Firearm-related violence and suicides have been on the rise since the start of the COVID-19 pandemic, but a new study published in JAMA Network Open is the first analysis to show both the sheer magnitude of firearm fatalities in the U.S. over the past 32 years and the growing disparities by race/ethnicity, age, and geographic location.
Using multiple data sets from the Centers for Disease Control and Prevention, a team of researchers from Emory University and Boston Children’s Hospital extracted the national number of firearm deaths and firearm fatality rates per 100,000 persons per year from 1990 to 2021 and examined the trends over time. There were 1,110,421 firearm fatalities in the U.S. during this time period. While fatalities began a steady increase in 2005, the upward trajectory has accelerated in recent years with a 20% increase from 2019-2021.

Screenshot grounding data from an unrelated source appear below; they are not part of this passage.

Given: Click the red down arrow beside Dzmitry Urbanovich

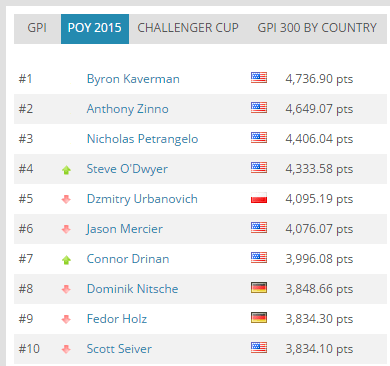Looking at the screenshot, I should click(x=66, y=199).
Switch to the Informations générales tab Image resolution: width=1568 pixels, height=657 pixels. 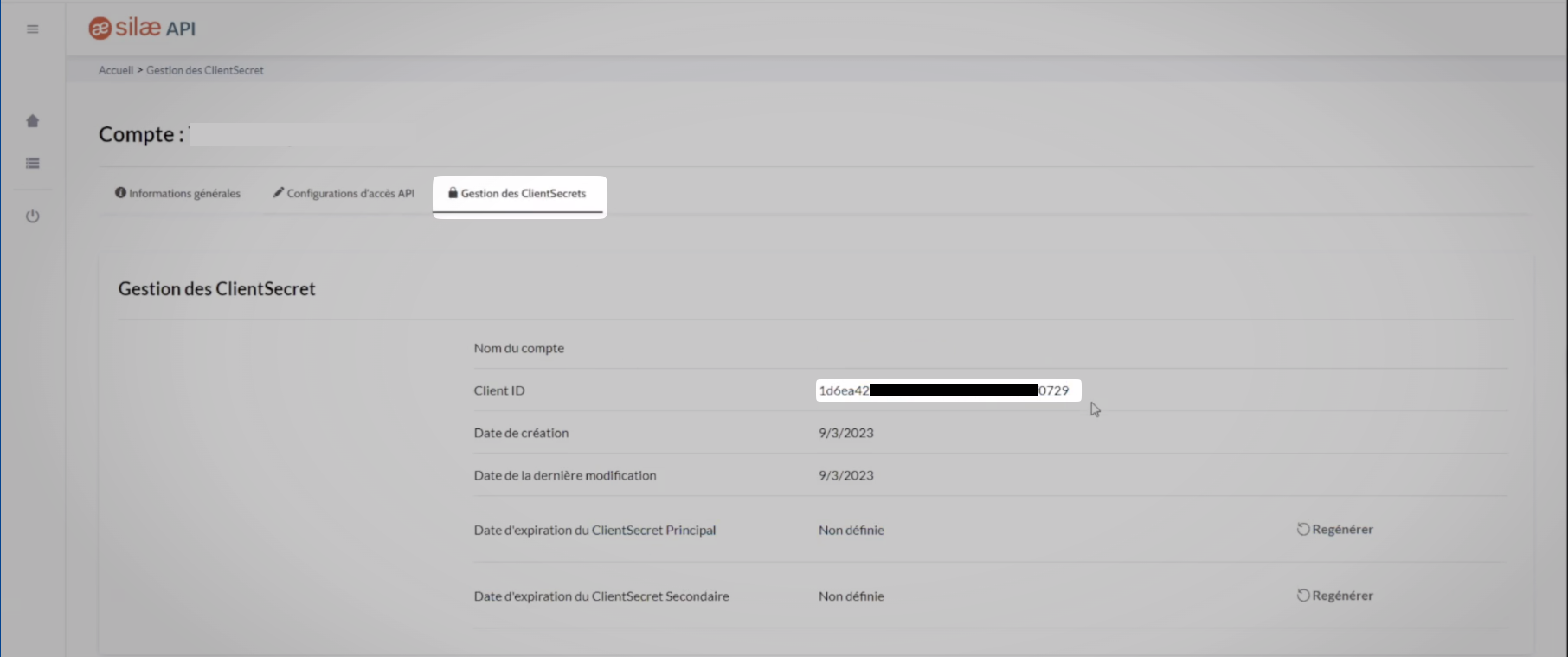click(184, 194)
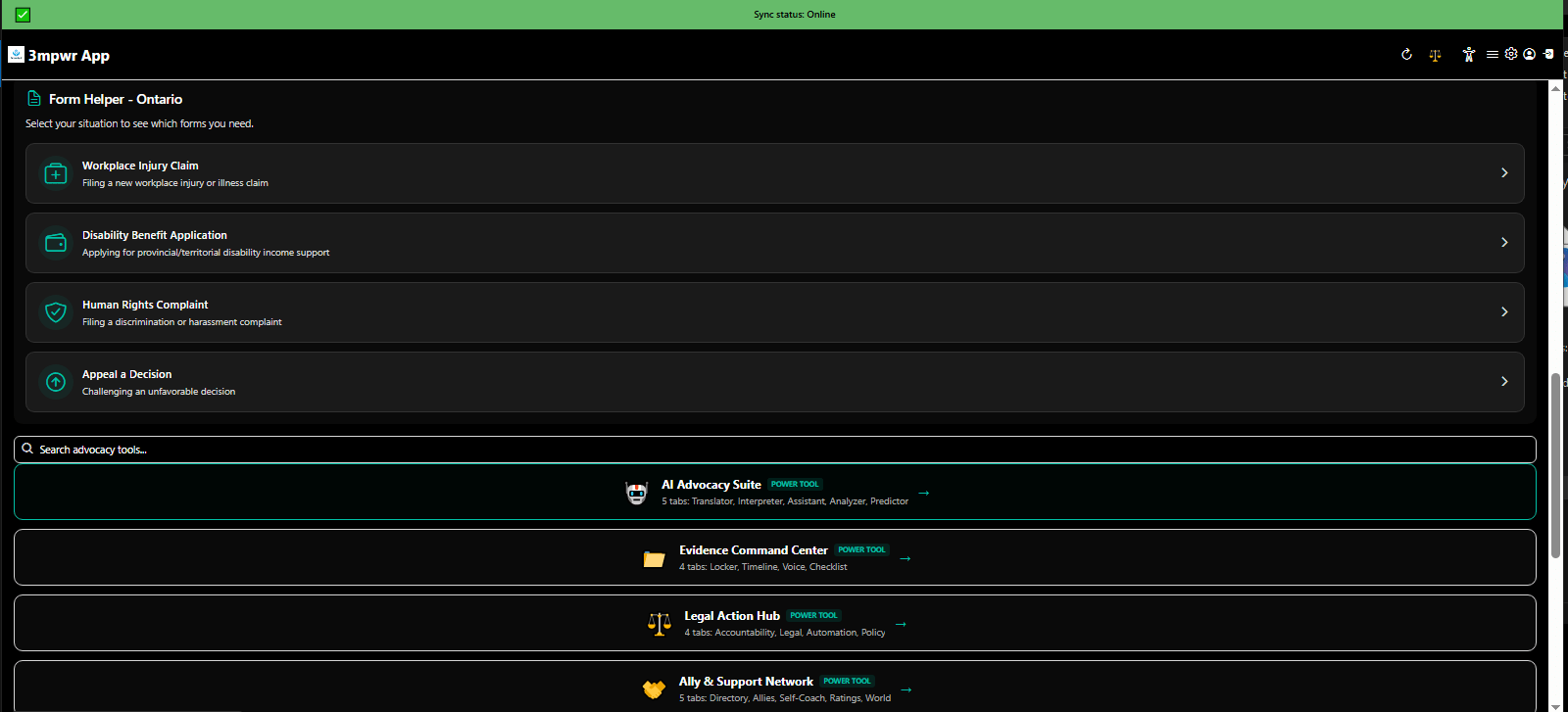Open the user profile account icon
Image resolution: width=1568 pixels, height=712 pixels.
pyautogui.click(x=1529, y=55)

To better understand the contributing factors leading to the staggering number of firearm fatalities since 1990, researchers dissected the numbers further by analyzing trends among specific populations in the U.S. The findings paint a bleak picture of a public health crisis that appears to be hitting certain demographics especially hard.
“In 2021, we have reached the highest number of gun fatalities that have ever occurred in the U.S.,” says Chris A. Rees, MD, MPH, assistant professor of pediatrics and emergency medicine at Emory University School of Medicine and attending physician at Children’s Healthcare of Atlanta. “That alone is cause for concern but when we look deeper into the data, the differences in firearm fatalities by demographic group and by intent (homicide vs. suicide) become more evident.”
Maximum rates of fatalities by homicide amongst Black non-Hispanic men (141.8 fatalities/100,000 persons) significantly outpaced rates of fatalities among White non-Hispanic men (6.3 fatalities/100,000) and Hispanic men of the same age (22.8 fatalities/100,000 persons). The data does show there are also differences in fatalities by intent. Suicides were most common among White non-Hispanic men 80-84 years (45.2 fatalities/100,000 persons).
“Firearm fatalities accelerated dramatically during the COVID pandemic. Multiple potential factors have likely contributed to this including severe economic distress, an erupting mental health crisis, and a significant uptick in the sale of firearms,” says Eric Fleegler, MD, MPH, associate professor of pediatrics and emergency medicine at Harvard Medical School and emergency medicine physician at Boston Children’s Hospital.
Using New Methods for Visualizing a Public Health Crisis
To supplement the analysis, the team of researchers created heat maps to visually illustrate the evolving epidemic of firearm violence. This is the first-time multidimensional heat maps have been created to elucidate variations in firearm fatality rates across demographic groups over time. When reviewing the heat maps, one component of the data that becomes clearer is that the rise in firearm fatalities is not being driven just by males.
White non-Hispanic females had increased firearm fatality rates during the time period, mainly associated with increases in suicide, but still significantly lower rates than males. Among Black non-Hispanic females, the rate of fatalities by firearm-related homicide has more than tripled since 2010.
Further stratification of the data shows differing patterns based on geography.
“We used county-level data to measure the geographic distribution of firearm fatalities across the U.S.”, says Rees. “Increases in firearm fatalities started in the West before spreading to the South, while homicide rates were mainly concentrated in the South during this time period.”
What Solutions are Needed
The most apparent takeaway from the findings is that the increases in firearm fatalities is not consistent for all age groups and ethnicities. As the authors note in the recent publication, marked disparities by demographic groups, which are growing wider by the year, suggest that public health interventions need to be tailored to specific demographic groups and should consider differences by intent.
For example, suicide prevention efforts in the U.S. may be most helpful for older men. County-level rates can be used to pinpoint opportunities for community-based interventions, such as education for safe firearm storage, child access prevention laws, and violence intervention programs.
As fatalities from firearms rapidly moves up the list of the leading causes of death in the U.S., multiple interventions at various levels are needed to effectively curb these increases.